Since the darknet can be used to commit criminal activities, we should be capable of blocking the Tor connection. This capability requires us to propose approaches to identify Tor traffic because detecting Tor traffic is a prerequisite for blocking it. What is more, the various obfuscation mechanisms introduced by Tor require us to detect the obfuscated Tor traffic. Existing researches only identify the traffic obfuscated by one of the obfuscation mechanisms. Therefore, we propose an approach based on a sliding window to identify different kinds of obfuscated Tor traffic. In other words, we will distinguish Meek-based, FTE-based, and Obfs4-based Tor traffic from normal traffic. Besides, prior works do not make any obfuscated Tor traffic dataset publicly available for the research community to use and build upon. In summary, this paper makes the following contributions:(1)Utilizing a sliding time window to split TCP flows instead of extracting features from a single overall flow, which helps to reduce the number of data packets required for detection and effectively improve the real-time detection.(2)Conducting detailed experiments and analysis to show the effectiveness of the features extracted from the sliding window.(3)Establishing a general multiclassification model with universal features to detect three kinds of obfuscated Tor traffic, which achieves about 99% precision rate and recall rate.(4)A large amount of three kinds of obfuscated Tor traffic which has been collected and published on the web (https://github.com/QQQQing/Obfuscated-Tor-Traffic).

The rest of the paper is organized as follows. Section 2 discusses related work in Tor traffic identification. Section 3 introduces the features used in the model and shows their effectiveness. Section 4 elaborates on the experiment, including the models, the dataset, and the metrics to evaluate the models’ performance. Section 5 discusses the computational complexity and the limitations of our method. And finally, Section 6 concludes the paper.

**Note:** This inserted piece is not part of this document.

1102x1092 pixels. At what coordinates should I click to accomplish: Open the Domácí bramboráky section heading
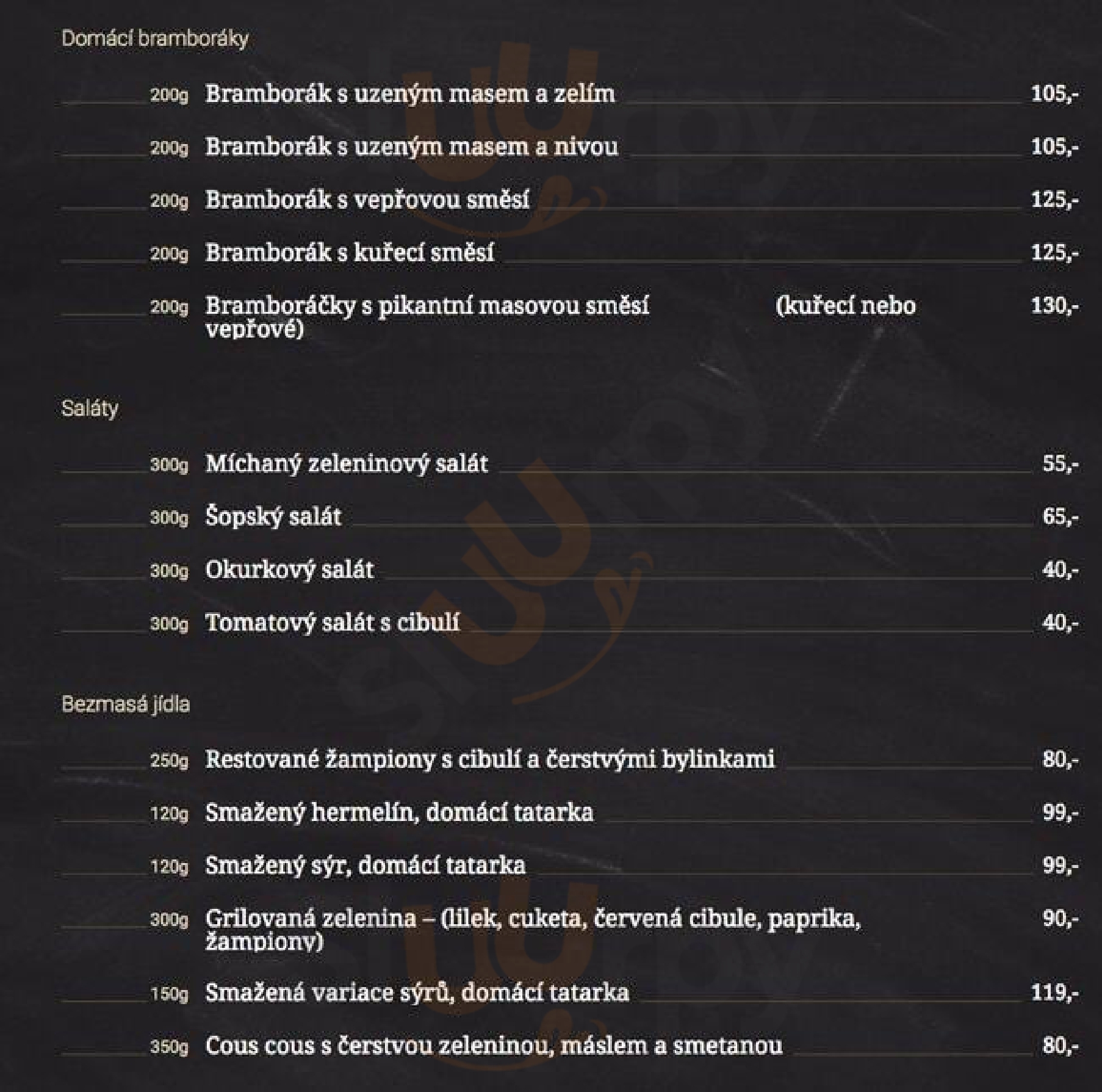pos(155,39)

At present, traffic detection commonly uses three methods: port-based method, DPI (Deep Packet Inspection)-based method, and flow feature-based method. However, the first two techniques are not suitable to detect obfuscated Tor traffic for the following two reasons: (1) the commonly used port of onion routing nodes changes from 9001 to 443, which is the same port used by SSL/TLS protocols; (2) the Tor traffic is encrypted, so there is no special keyword in the packets. Therefore, a flow feature-based method is proper to solve such a problem. A flow feature-based method is always combined with deep learning algorithms and machine learning algorithms, widely used in the Intrusion Detection System (IDS). For example, Swarna Priya et al. [8] used deep neural networks to develop effective and efficient IDS in the IoMT (the Internet of Medical Things) environment. Khan et al. [9] present a framework based on decision trees that effectively detect P2P botnets.

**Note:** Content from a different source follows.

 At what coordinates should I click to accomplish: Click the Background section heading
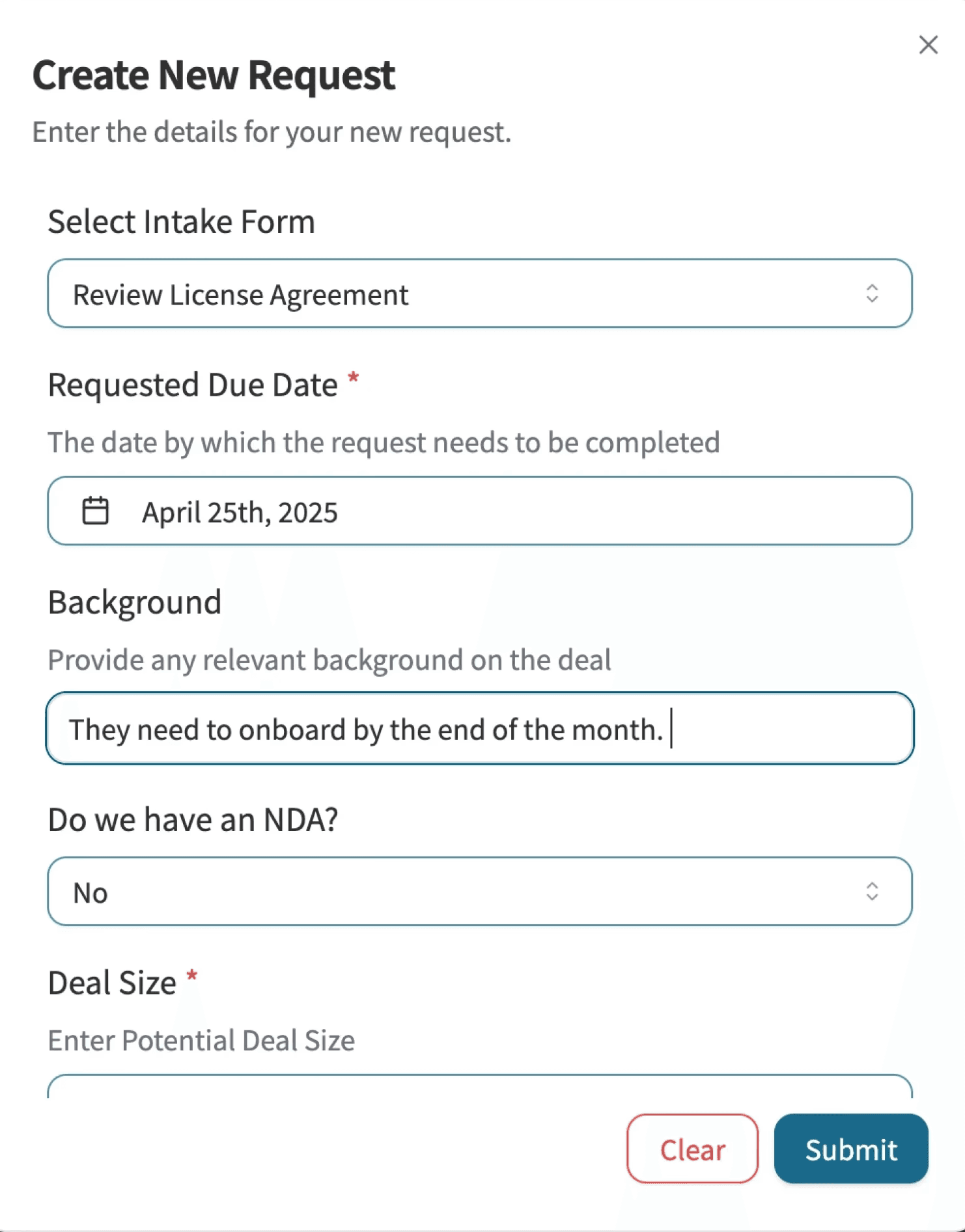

There are numerous researches on nonobfuscated Tor traffic identification based on time-related and packet-related features from the traffic flows [1019]. In Table 1, we analyze different approaches for nonobfuscated Tor traffic identification. Some of them trained a supervised machine learning model [1016], such as Random Forest and SVM (support vector machine), and others introduced an unsupervised machine learning model [15]. Some researchers also generated fingerprints for SSL/TLS flows to distinguish Tor traffic from normal traffic [1618]. Particularly in [16], He et al. compared the means of fingerprint matching and ML-based classification and pointed out the advantages and disadvantages of both. Zhioua [19] proposed an HMM-based approach to identify the Tor traffic.

Since more and more methods have been developed to detect nonobfuscated Tor traffic, Tor utilizes obfuscation to improve its reliability and anonymity. These obfuscation methods each have variant mechanisms to protect Tor traffic from detection. As mentioned above, Meek-based, FTE-based, and Obfs4-based obfuscation are three officially supported plugins. Next, we will briefly introduce their working mechanism and corresponding detecting method proposed by existing research. In Table 2, we analyze different approaches for obfuscated Tor traffic identification.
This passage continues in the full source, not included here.